Le vice-président a également expliqué le choix de la construction d'une route goudronnée: "une durée de vie d'au moins 8 ans sera garantie si l'on procède de cette manière". "Si on utilise des produits locaux, nous serons amenés à réaménager la route après chaque période d'hiver, et la commune ne dispose pas du budget nécessaire".  

"Ce projet nous a couté plus de 7 millions de DH et c’est énorme. En temps normal, 1 km nous coûte 1 MDH. Sur cette route, chaque kilomètre nous coûtera plus de 2 MDH, vu la difficulté du terrain". 

Figuig, un patrimoine historique

Outre l'impact environnemental, "nous sommes également inquiets quant à l'avenir de la ville. La Commune pourrait envisager d'autoriser la construction de bâtiments dans l'avenir, ce qui enlèvera son charme à Figuig", nous confie un habitant de la ville.  

"Des dossiers pour l'inscription de Figuig au patrimoine mondial de l'Unesco ont été déposés à trois reprises, et un autre vient d'être déposé. Si l'Unesco, prend connaissance de ce projet, le dossier sera automatiquement refusé".  

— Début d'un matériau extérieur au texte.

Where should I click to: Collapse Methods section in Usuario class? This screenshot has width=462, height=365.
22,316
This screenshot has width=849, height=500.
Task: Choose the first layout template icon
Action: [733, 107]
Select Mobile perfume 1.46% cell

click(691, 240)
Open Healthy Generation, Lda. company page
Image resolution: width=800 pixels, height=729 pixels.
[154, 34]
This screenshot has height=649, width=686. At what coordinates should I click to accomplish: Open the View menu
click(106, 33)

Sur son site web, l'Unesco décrit la ville comme étant "un patrimoine historique, architectural et archéologique à forte valeur culturelle".

"Figuig est une oasis dans la ponte sud orientale, à environ 400 km au sud de la Méditerannée et à 7 km de la ville algérienne de Beni Ounif, qui a conservé de son histoire des vestiges exceptionnels qui représentent aujourd'hui, des richesses patrimoniales matérielles, architecturales et archéologiques importantes: grandes murailles, remparts, tours de guets, mosquées, mausolées, canaux d'irrigations... sans oublier les gravures rupestres. Ce patrimoine est également agro-environnemental, en témoignent les sources d'eau, qui sont à l'origine de l'établissement des ksour, des jardins étagés associés à la palmeraie et de son système d'irrigation", ajoute l'Organisation. 

L'Unesco recommande la protection de différents éléments à Figuig, notamment la palmeraie en jardin étagé. "C'est l'un des derniers exemples de jardin étagé oasien encore fonctionnel, c'est-à-dire produisant une variété d'aliments et de produits d'échange (dattes notamment) et s'appuyant sur des savoir faire et des pratiques traditionnelles de gestion de l'eau".